Stored items:
'''

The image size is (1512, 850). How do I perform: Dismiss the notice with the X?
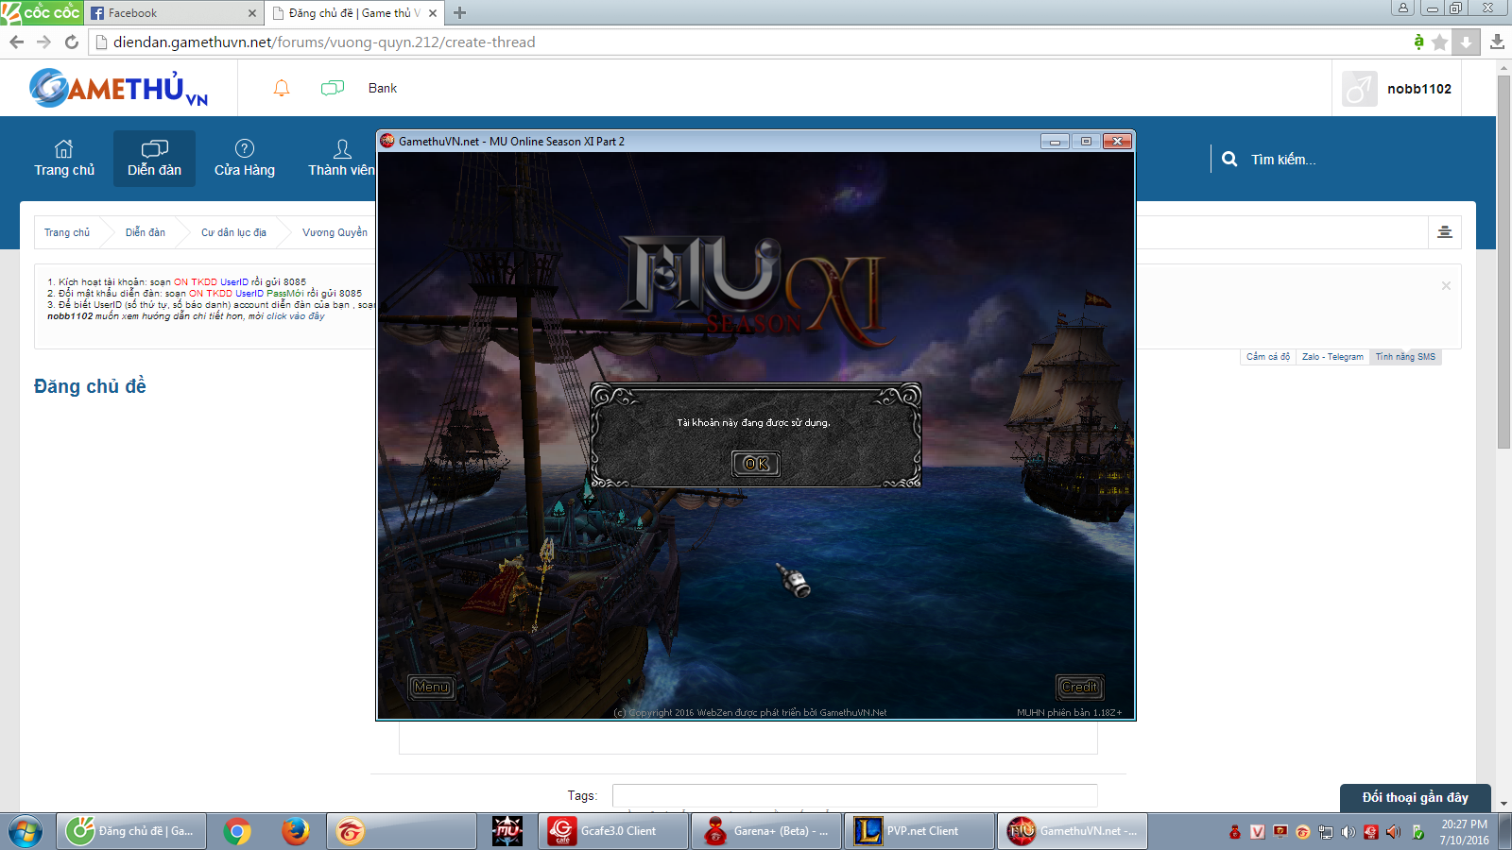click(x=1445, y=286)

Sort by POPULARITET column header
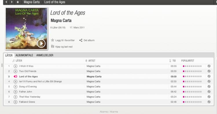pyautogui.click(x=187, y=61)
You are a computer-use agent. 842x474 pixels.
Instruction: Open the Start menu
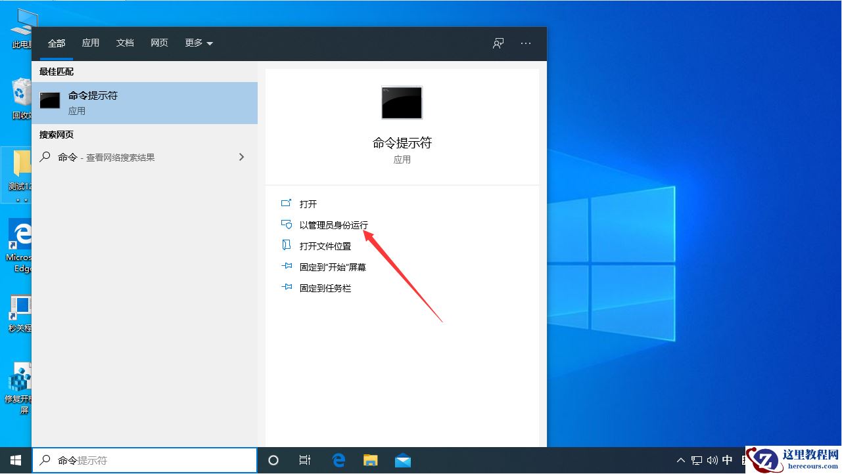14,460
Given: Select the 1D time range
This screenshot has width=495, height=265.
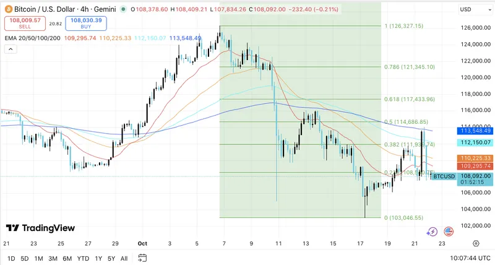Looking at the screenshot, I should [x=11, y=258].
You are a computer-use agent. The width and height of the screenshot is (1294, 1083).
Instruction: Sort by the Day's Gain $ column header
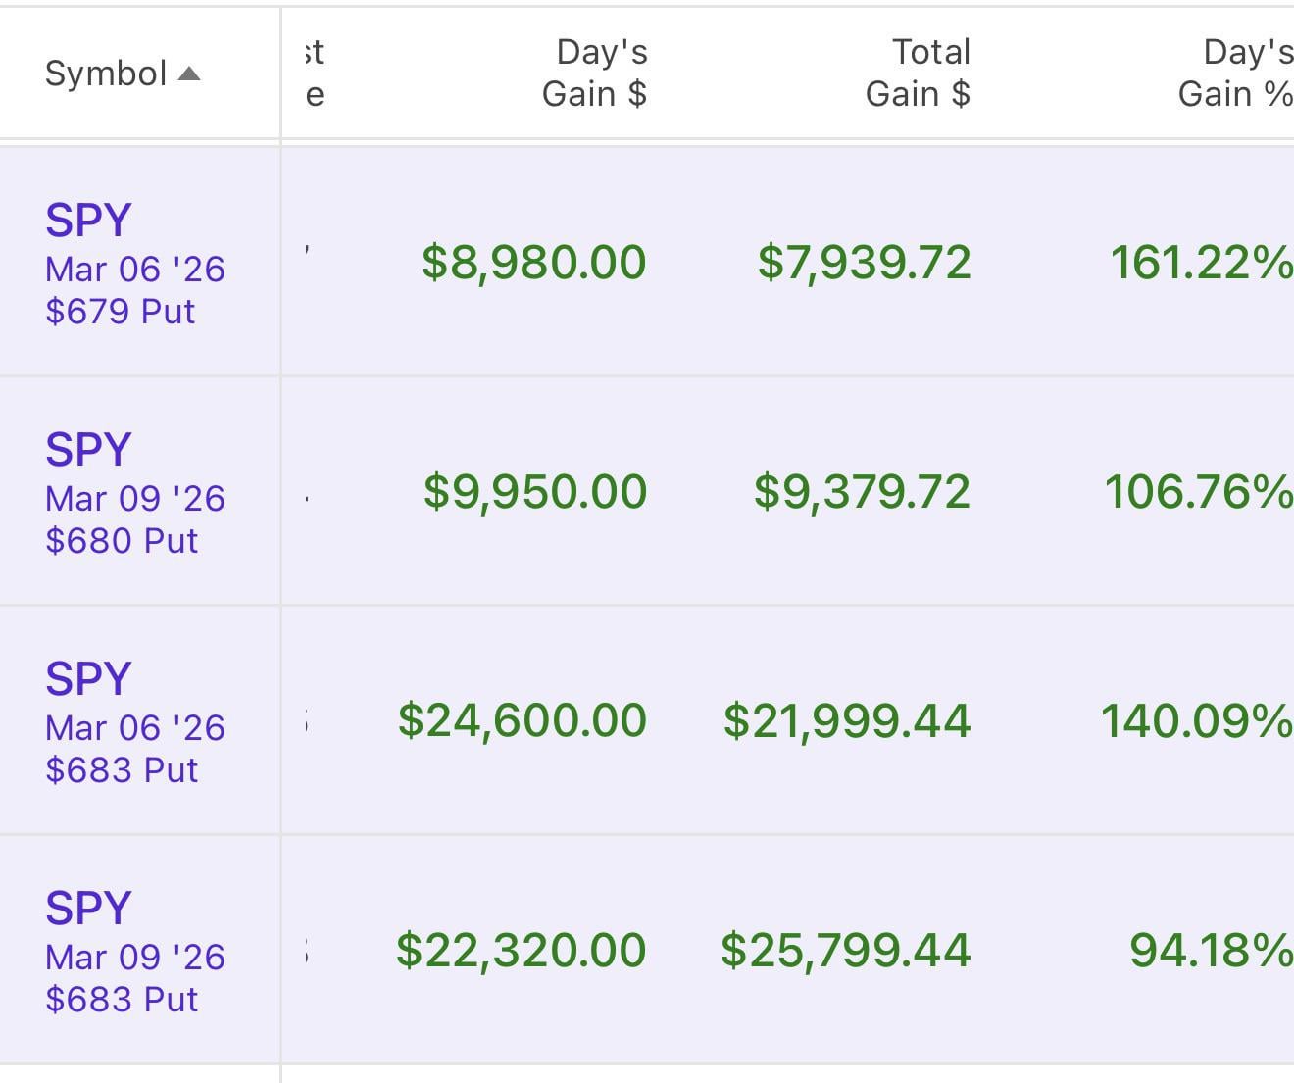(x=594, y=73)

'''
'''

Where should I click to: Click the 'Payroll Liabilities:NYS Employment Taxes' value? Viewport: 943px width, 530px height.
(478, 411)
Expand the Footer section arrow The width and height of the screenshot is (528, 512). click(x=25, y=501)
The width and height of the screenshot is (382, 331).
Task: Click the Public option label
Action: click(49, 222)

'''

Please copy every line of the records above in which "agent" appears.

* Response area
You are a computer-use agent. 842x474 pixels.
You are a computer-use agent. The width and height of the screenshot is (1294, 1083).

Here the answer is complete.